Hubbard Peanut Company

An interview with Lynne H. Rabil, president of Hubbard Peanut Company

Hubbard Peanut Company Logo

APC: How did Hubbard Peanut Company start?

Hubbard House OriginalLR: After growing up in the depression and my dad serving during WWII and the Korean conflict, starting life was not easy for my parents and many others of their generation. Our mother, Dot, was a school teacher, but after I was born, she decided not to return to teaching. Before long, twins were on the way (born 18 months after me), and she wanted a little extra spending money to help my dad take care of our growing family in Sedley, Virginia. Having been raised in the largest peanut producing county in the country, she remembered how popular her family’s recipe for snack peanuts had been with her college friends during the war years. She knew that most people had never experienced the taste of top-quality Virginia peanuts, so with a great family recipe and a supply of peanuts grown on her father’s farm, Dot had everything needed to start a home-based business. We can’t pinpoint the day my dad first sold and delivered Dot’s unique peanuts to the Virginian Drugstore on Main Street in Franklin, but we know the year was 1954 and the price of a 1 oz. bag of Hubs peanuts was ten cents.

APC: Planters Peanuts were processed at that time next door in Suffolk. How did Hubbard Peanut compete?

LR: The process that Dot pioneered was different from Planters dry roasted snack peanuts. She perfected a technique/recipe that called for blanching peanuts in water before frying in oil. Ultimately, Dot’s specification for the largest peanuts from the crop and those that were too large to go through the peanut planting equipment became a new and highly sought after, but “unofficial,” USDA grading standard of Super Extra Large. I don’t think people were accustomed to the idea of giving peanuts as gifts until Dot began shipping gourmet Virginia peanuts directly into people’s homes and businesses.

APC: How did your father get involved?

LR: We’ve been telling Dot’s story throughout the years, but true success required teamwork.

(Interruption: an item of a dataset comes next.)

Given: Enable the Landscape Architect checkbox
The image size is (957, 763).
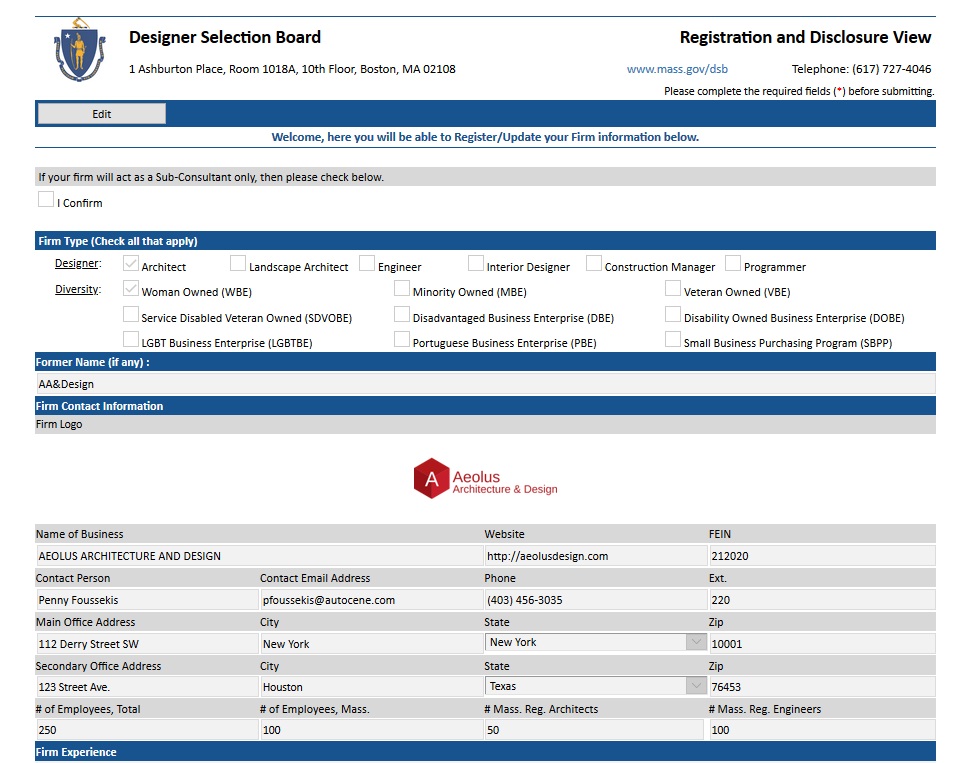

My dad’s hard work and entrepreneurial vision were as important as Dot’s daily juggle to manage family and business. HJ worked a full-time job at a paper company but, after work and on the weekends, he was integrally involved in every aspect of business at Hubbard Peanut Company – from designing packaging to planning and overseeing every building or equipment expansion. Early on, “Hub” (as he was known) was the key delivery man, dropping off small packets of peanuts that carried his nickname everywhere he went. Later, as the business grew and with help from local machinists, HJ invented equipment that would allow Dot to cook large volumes of peanuts more efficiently while maintaining freshness and quality.

APC: When did the family realize Hubbard Peanuts could be a viable and sustaining business?

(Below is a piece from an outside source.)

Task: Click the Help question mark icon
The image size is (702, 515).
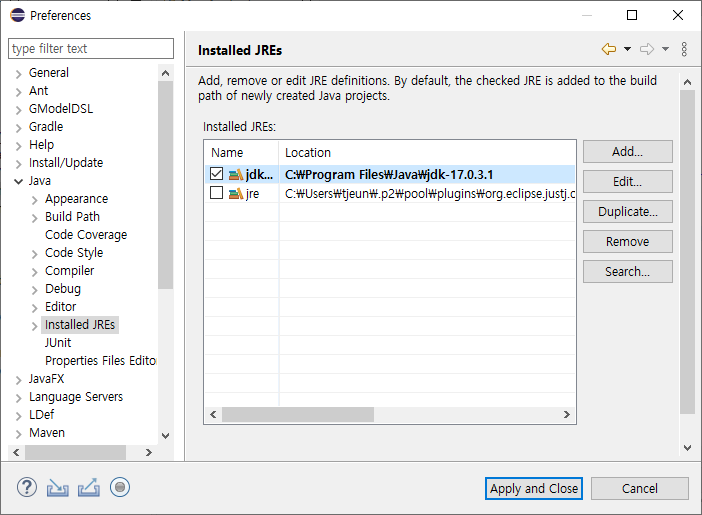Action: 27,488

LR: By the time my brother was born in 1958 (there were now four children), Dot was fully immersed in a thriving business and had moved beyond the kitchen to a separate building on the property for cooking and packaging. She began to hire people to assist. We children were always cheap labor, but I think the first iteration of a continuous cooking operation began around 1960. That’s when my parents knew Hubbard Peanut Company might send the four of us to college.

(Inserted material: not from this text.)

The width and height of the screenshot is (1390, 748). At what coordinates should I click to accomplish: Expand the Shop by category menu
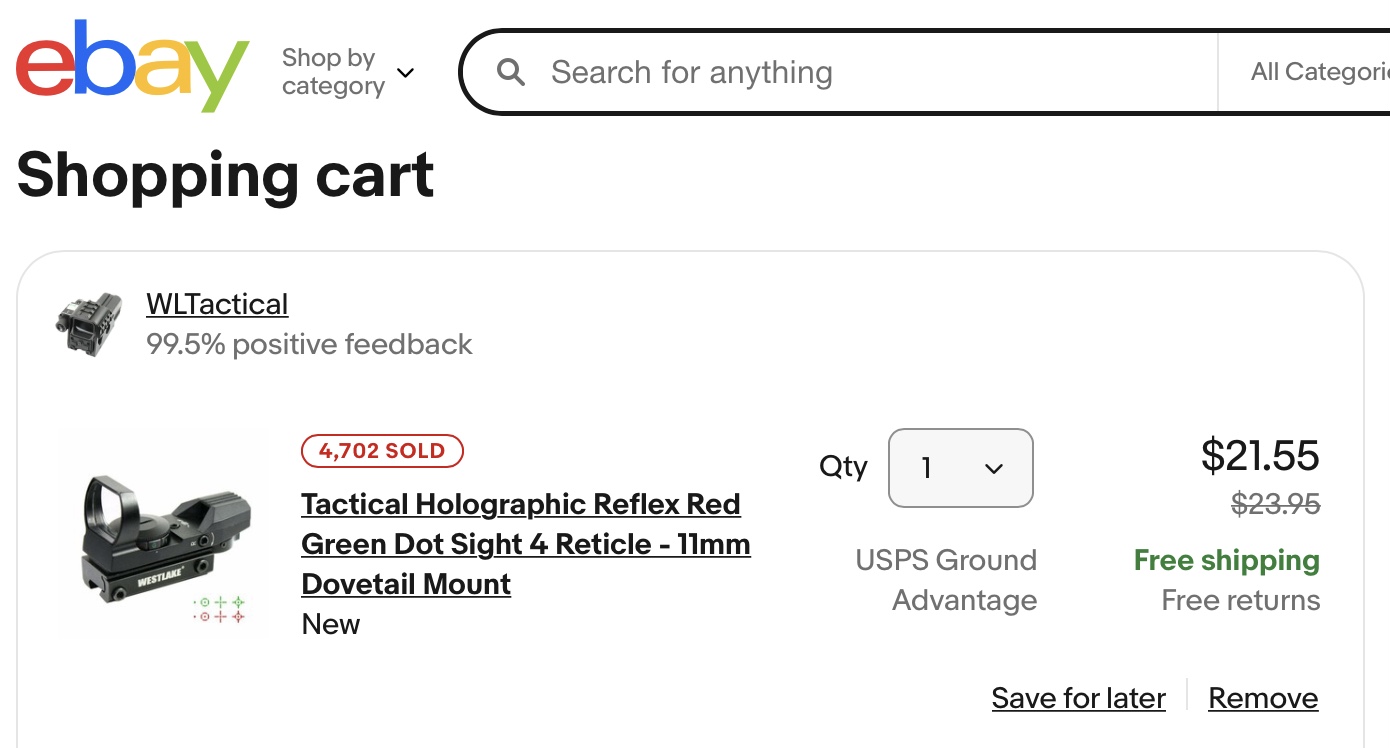[x=348, y=72]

APC: How did technology change the business?

LR: When Dot decided to start a business, there weren’t many mail order companies and even fewer who were shipping gourmet gift foods. There was no system for zip codes in the U.S. UPS wasn’t operating in Virginia, and FedEx had not yet been founded. At the time, there was no such thing as a credit card. Most typewriters were manual, and computers were only a dream.

Over the years, we transitioned with technology as needed and have tried to stay on the cutting edge while continuing to do things in the same manner that my parents did as far as attention to detail, quality and taking care of our customers.

APC: How has the American Peanut Council helped your business?

Hubbard House fullLR: The one thing that the Hubbard family has never lost sight of throughout time is quality.

Since joining the American Peanut Council in 2013, one of the most important benefits is to be surrounded by like-minded professionals – and professionals who are passionate about this industry.

From sourcing the best peanuts of the harvest to ensuring top notch service, the experience of each Hubs customer is paramount and on the minds of every member of the Hubs team. APC supports our mission and goals by offering thoughtful leadership on food safety, sustainability, and crisis and risk management.

With ever-changing technology, advances in the logistics industry, training and maintaining employee health and safety, safeguarding private information, increasing government regulations, as well as many other factors of growth and competition, we rely on APC for peanut-focused research, workshops, and education related to changes within the industry.

APC: Is there anything else you’d like to add?

LR: The goal of the Hubbard family and team members is to never lose sight of how and where the journey began. That’s not too hard because today, Hubs are still cooked in Sedley, right where they were originally born.